↓

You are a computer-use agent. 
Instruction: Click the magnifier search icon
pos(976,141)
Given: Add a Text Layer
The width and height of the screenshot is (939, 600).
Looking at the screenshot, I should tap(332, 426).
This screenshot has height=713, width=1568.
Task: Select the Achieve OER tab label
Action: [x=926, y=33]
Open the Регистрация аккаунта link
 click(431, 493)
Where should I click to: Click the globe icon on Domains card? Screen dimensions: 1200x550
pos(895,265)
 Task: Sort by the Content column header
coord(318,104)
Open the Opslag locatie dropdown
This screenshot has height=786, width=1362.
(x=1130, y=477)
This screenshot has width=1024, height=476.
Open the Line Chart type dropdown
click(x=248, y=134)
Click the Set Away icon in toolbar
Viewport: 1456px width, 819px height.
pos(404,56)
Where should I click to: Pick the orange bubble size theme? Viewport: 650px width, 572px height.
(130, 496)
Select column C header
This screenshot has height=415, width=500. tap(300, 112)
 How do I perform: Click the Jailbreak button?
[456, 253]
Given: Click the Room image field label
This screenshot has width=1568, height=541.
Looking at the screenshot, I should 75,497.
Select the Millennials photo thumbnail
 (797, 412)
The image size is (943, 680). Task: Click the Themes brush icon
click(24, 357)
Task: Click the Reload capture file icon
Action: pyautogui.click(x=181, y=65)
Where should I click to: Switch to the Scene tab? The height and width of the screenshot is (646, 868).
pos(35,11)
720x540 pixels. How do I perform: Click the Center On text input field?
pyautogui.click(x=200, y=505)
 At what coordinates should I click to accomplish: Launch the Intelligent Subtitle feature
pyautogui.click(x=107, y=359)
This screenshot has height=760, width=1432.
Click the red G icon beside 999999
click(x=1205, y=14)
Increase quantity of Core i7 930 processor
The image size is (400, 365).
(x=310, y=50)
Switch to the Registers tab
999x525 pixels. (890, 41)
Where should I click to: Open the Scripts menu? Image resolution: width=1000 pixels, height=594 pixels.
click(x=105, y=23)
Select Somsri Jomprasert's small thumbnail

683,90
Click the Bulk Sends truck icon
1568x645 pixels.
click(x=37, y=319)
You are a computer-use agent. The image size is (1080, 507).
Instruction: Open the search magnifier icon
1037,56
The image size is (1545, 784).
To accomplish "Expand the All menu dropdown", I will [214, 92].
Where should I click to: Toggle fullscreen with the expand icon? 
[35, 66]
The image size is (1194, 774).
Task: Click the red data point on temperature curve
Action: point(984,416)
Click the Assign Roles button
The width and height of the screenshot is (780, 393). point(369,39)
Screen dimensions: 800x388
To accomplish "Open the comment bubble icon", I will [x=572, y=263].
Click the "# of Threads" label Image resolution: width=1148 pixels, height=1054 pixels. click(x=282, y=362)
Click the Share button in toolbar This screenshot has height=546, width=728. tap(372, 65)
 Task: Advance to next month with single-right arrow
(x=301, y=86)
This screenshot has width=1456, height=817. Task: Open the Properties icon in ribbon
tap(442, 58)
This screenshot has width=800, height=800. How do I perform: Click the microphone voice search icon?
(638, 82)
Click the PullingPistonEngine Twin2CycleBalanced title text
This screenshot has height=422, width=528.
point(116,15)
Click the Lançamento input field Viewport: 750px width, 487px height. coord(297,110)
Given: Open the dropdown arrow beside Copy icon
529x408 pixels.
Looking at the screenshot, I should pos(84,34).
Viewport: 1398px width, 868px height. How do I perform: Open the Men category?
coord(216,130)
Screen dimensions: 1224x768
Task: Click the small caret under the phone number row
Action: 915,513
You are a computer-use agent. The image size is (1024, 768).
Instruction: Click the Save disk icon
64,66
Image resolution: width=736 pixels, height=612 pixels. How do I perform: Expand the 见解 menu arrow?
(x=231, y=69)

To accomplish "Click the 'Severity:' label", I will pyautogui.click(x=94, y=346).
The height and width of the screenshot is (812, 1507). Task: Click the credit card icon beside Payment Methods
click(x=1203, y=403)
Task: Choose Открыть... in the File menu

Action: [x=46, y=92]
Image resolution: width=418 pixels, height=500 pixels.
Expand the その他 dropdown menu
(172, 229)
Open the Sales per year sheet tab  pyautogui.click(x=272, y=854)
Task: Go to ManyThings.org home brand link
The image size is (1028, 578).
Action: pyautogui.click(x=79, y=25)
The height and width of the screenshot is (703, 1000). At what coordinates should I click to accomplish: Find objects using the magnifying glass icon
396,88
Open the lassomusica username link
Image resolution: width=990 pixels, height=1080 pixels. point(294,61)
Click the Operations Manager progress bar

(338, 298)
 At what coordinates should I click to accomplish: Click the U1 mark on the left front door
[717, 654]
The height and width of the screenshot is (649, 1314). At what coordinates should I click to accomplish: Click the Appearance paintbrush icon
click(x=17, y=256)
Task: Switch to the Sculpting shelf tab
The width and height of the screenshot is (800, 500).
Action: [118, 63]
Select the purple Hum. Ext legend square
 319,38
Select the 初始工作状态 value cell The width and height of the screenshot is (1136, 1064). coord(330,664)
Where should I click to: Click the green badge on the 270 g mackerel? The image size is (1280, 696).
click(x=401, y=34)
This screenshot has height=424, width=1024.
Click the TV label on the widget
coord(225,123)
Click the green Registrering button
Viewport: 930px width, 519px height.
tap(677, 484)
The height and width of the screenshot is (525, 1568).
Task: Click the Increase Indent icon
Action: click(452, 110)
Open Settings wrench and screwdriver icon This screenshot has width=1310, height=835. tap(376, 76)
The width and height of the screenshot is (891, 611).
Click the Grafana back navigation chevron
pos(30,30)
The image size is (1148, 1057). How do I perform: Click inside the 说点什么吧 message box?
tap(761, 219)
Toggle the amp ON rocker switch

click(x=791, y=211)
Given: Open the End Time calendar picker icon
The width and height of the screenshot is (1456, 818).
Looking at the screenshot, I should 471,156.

↑

**WHAT IS BEING ASKED**: Once you have read the data above, print all of it again exactly.

**YOUR RESPONSE**:
You are a computer-use agent. 
Instruction: Click the magnifier search icon
pos(976,141)
Given: Add a Text Layer
The width and height of the screenshot is (939, 600).
Looking at the screenshot, I should tap(332, 426).
This screenshot has height=713, width=1568.
Task: Select the Achieve OER tab label
Action: [x=926, y=33]
Open the Регистрация аккаунта link
 click(431, 493)
Where should I click to: Click the globe icon on Domains card? Screen dimensions: 1200x550
pos(895,265)
 Task: Sort by the Content column header
coord(318,104)
Open the Opslag locatie dropdown
This screenshot has height=786, width=1362.
(x=1130, y=477)
This screenshot has width=1024, height=476.
Open the Line Chart type dropdown
click(x=248, y=134)
Click the Set Away icon in toolbar
Viewport: 1456px width, 819px height.
pos(404,56)
Where should I click to: Pick the orange bubble size theme? Viewport: 650px width, 572px height.
(130, 496)
Select column C header
This screenshot has height=415, width=500. tap(300, 112)
 How do I perform: Click the Jailbreak button?
[456, 253]
Given: Click the Room image field label
This screenshot has width=1568, height=541.
Looking at the screenshot, I should 75,497.
Select the Millennials photo thumbnail
 (797, 412)
The image size is (943, 680). Task: Click the Themes brush icon
click(24, 357)
Task: Click the Reload capture file icon
Action: pyautogui.click(x=181, y=65)
Where should I click to: Switch to the Scene tab? The height and width of the screenshot is (646, 868).
pos(35,11)
720x540 pixels. How do I perform: Click the Center On text input field?
pyautogui.click(x=200, y=505)
 At what coordinates should I click to accomplish: Launch the Intelligent Subtitle feature
pyautogui.click(x=107, y=359)
This screenshot has height=760, width=1432.
Click the red G icon beside 999999
click(x=1205, y=14)
Increase quantity of Core i7 930 processor
The image size is (400, 365).
(x=310, y=50)
Switch to the Registers tab
999x525 pixels. (890, 41)
Where should I click to: Open the Scripts menu? Image resolution: width=1000 pixels, height=594 pixels.
click(x=105, y=23)
Select Somsri Jomprasert's small thumbnail

683,90
Click the Bulk Sends truck icon
1568x645 pixels.
click(x=37, y=319)
You are a computer-use agent. The image size is (1080, 507).
Instruction: Open the search magnifier icon
1037,56
The image size is (1545, 784).
To accomplish "Expand the All menu dropdown", I will [214, 92].
Where should I click to: Toggle fullscreen with the expand icon? 
[35, 66]
The image size is (1194, 774).
Task: Click the red data point on temperature curve
Action: point(984,416)
Click the Assign Roles button
The width and height of the screenshot is (780, 393). point(369,39)
Screen dimensions: 800x388
To accomplish "Open the comment bubble icon", I will [x=572, y=263].
Click the "# of Threads" label Image resolution: width=1148 pixels, height=1054 pixels. click(x=282, y=362)
Click the Share button in toolbar This screenshot has height=546, width=728. tap(372, 65)
 Task: Advance to next month with single-right arrow
(x=301, y=86)
This screenshot has width=1456, height=817. Task: Open the Properties icon in ribbon
tap(442, 58)
This screenshot has width=800, height=800. How do I perform: Click the microphone voice search icon?
(638, 82)
Click the PullingPistonEngine Twin2CycleBalanced title text
This screenshot has height=422, width=528.
point(116,15)
Click the Lançamento input field Viewport: 750px width, 487px height. coord(297,110)
Given: Open the dropdown arrow beside Copy icon
529x408 pixels.
Looking at the screenshot, I should pos(84,34).
Viewport: 1398px width, 868px height. How do I perform: Open the Men category?
coord(216,130)
Screen dimensions: 1224x768
Task: Click the small caret under the phone number row
Action: 915,513
You are a computer-use agent. The image size is (1024, 768).
Instruction: Click the Save disk icon
64,66
Image resolution: width=736 pixels, height=612 pixels. How do I perform: Expand the 见解 menu arrow?
(x=231, y=69)

To accomplish "Click the 'Severity:' label", I will pyautogui.click(x=94, y=346).
The height and width of the screenshot is (812, 1507). Task: Click the credit card icon beside Payment Methods
click(x=1203, y=403)
Task: Choose Открыть... in the File menu

Action: [x=46, y=92]
Image resolution: width=418 pixels, height=500 pixels.
Expand the その他 dropdown menu
(172, 229)
Open the Sales per year sheet tab  pyautogui.click(x=272, y=854)
Task: Go to ManyThings.org home brand link
The image size is (1028, 578).
Action: pyautogui.click(x=79, y=25)
The height and width of the screenshot is (703, 1000). At what coordinates should I click to accomplish: Find objects using the magnifying glass icon
396,88
Open the lassomusica username link
Image resolution: width=990 pixels, height=1080 pixels. point(294,61)
Click the Operations Manager progress bar

(338, 298)
 At what coordinates should I click to accomplish: Click the U1 mark on the left front door
[717, 654]
The height and width of the screenshot is (649, 1314). At what coordinates should I click to accomplish: Click the Appearance paintbrush icon
click(x=17, y=256)
Task: Switch to the Sculpting shelf tab
The width and height of the screenshot is (800, 500).
Action: [118, 63]
Select the purple Hum. Ext legend square
 319,38
Select the 初始工作状态 value cell The width and height of the screenshot is (1136, 1064). coord(330,664)
Where should I click to: Click the green badge on the 270 g mackerel? The image size is (1280, 696).
click(x=401, y=34)
This screenshot has height=424, width=1024.
Click the TV label on the widget
coord(225,123)
Click the green Registrering button
Viewport: 930px width, 519px height.
tap(677, 484)
The height and width of the screenshot is (525, 1568).
Task: Click the Increase Indent icon
Action: click(452, 110)
Open Settings wrench and screwdriver icon This screenshot has width=1310, height=835. tap(376, 76)
The width and height of the screenshot is (891, 611).
Click the Grafana back navigation chevron
pos(30,30)
The image size is (1148, 1057). How do I perform: Click inside the 说点什么吧 message box?
tap(761, 219)
Toggle the amp ON rocker switch

click(x=791, y=211)
Given: Open the End Time calendar picker icon
The width and height of the screenshot is (1456, 818).
Looking at the screenshot, I should 471,156.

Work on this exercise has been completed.